New settlement areas were rather uniformly distributed across both regions of the study area in all the scenarios, and in both Switzerland and Poland, most of the projected settlement areas were located within foothill zones rather than higher mountains (Fig. 1). The area of settlements in the Polish study region for the trend scenario was projected as 6.8% (9% increase from 2013), and under the liberalisation scenario 7.1% (14% increase). Self-sufficiency has the lowest settlement projection at 6.6% (6% increase). In the Swiss study region, settlement area covered 2.6% (24.6% increase), 2.7% (27.6% increase) and 2.1% (1.9% increase) of the study area respectively.

Discussion and conclusions

The results of the suitability modelling generally suggest that biophysical variables have greater explanatory power than the socio-economic variables for the presence of forest (and other land use types) in both our study regions. The importance of ownership for overgrown areas in Poland shows that the land abandonment happens largely on private land, which may substantially increase forest cover regardless of the afforestation plans made by State Forests, demonstrating the need for holistic land use management regardless of tenure. The influence of the biophysical variables might lead towards the thinking that the socio-economic differences between the Swiss and the Polish study areas are not so important in understanding the likely future patterns of forest cover. However, here it is important to note the limitations of the modelling process. Socio-economic processes and political changes are difficult to predict and capture with data that is suitable for spatially explicit modelling such as employed in this study (Aspinall and Hill 2007). The available data is unlikely to adequately characterise the socio-economic processes at play in forest cover modelling. Since we did not have population scenarios available at the spatial resolution of the commune, our necessary assumption that the spatial distribution of relative proportions of population will remain the same till 2060 limits the dynamism of our socio-economic variables into the future and potentially dampens spatial variability within the study region. Indeed the spatial resolution of the municipality can be considered coarse for land use change, and it would be important to examine sensitivity of the model results to this spatial rendering of the explanatory variables before interpreting results at a finer resolution.

The socio-economic and political differences between our study regions also influence the availability and extent of environmental monitoring and data. Many environmental and socio-economic data were collected in a similar, comparable manner over recent decades in Switzerland, while in Poland, the political transition period has influenced the manner and range of data collection, making long-term monitoring initiatives more difficult, and data equivalence between the two study regions challenging. In particular, in Poland no historical spatial data were available in digital format for land use classes other than forest. This influences the ability to build comparable scenarios and the evidence base for determining future demands.
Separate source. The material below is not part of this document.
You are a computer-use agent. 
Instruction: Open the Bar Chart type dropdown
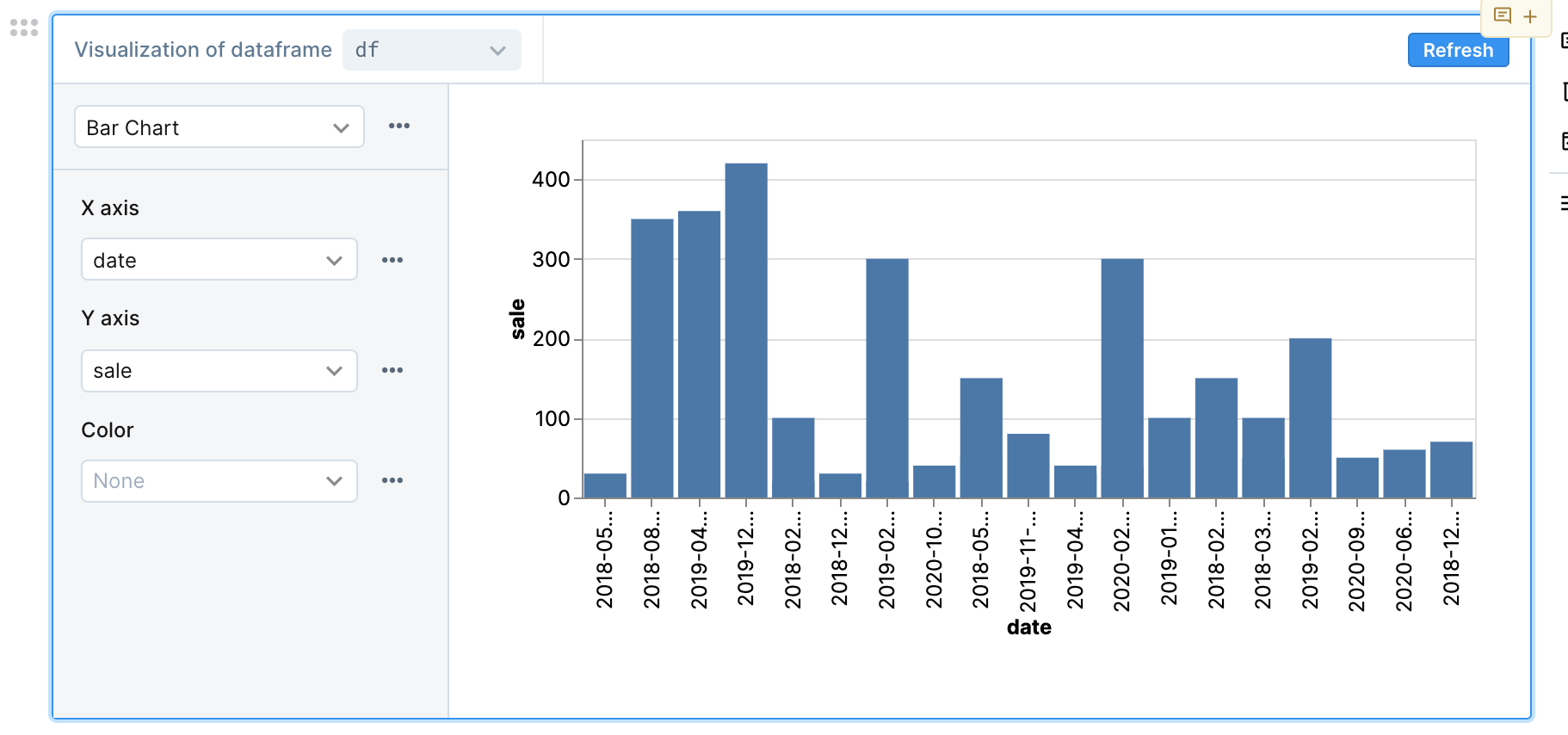(219, 127)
The approach assumes that the important drivers of land use suitability will remain the same into the future. However, as related work in the study regions has shown, there can be significant differences in the drivers over time, particularly in the cases of political and socio-economic upheaval (Ostapowicz et al. 2015). For example, in the Swiss Alps land abandonment is reported as slowing in some studies, since most marginal land has already been abandoned (Hofer et al. 2014). In the Polish Carpathians, land abandonment estimates are 14% of the available agricultural area, yet the process clearly accelerated in the last two decades (Kolecka et al. 2015). It is difficult to predict whether and when a similar saturation level as in the Swiss Alps will be reached. Recent work has shown a clear difference in agricultural extent and intensity between eastern and western Europe over recent decades, with lower intensity and declining cropland extent in the east (Kuemmerle et al. 2016). As such processes change so too might the drivers of suitability for land use classes such as pasture or overgrown areas.

Under climate change, the Swiss Alps will experience potential upward shift of the treeline (Gehrig-Fasel et al. 2007). The occurrence of new forest on areas of scrub and unproductive grassland and shrubs generally above the 2012 treeline was minor in comparison with the gains on abandoned agricultural land but nevertheless significant under both the trend and the liberalisation scenarios, which featured the stronger climate change scenario (RCP 8.5). This is in line with previous work determining forest ingrowth from upward shift in Swiss mountainous areas (Gehrig-Fasel et al. 2007). This likely upward shift will also have implications for biodiversity and habitat change, as well as other ecosystem services, in particular carbon sequestration (Greenwood and Jump 2014).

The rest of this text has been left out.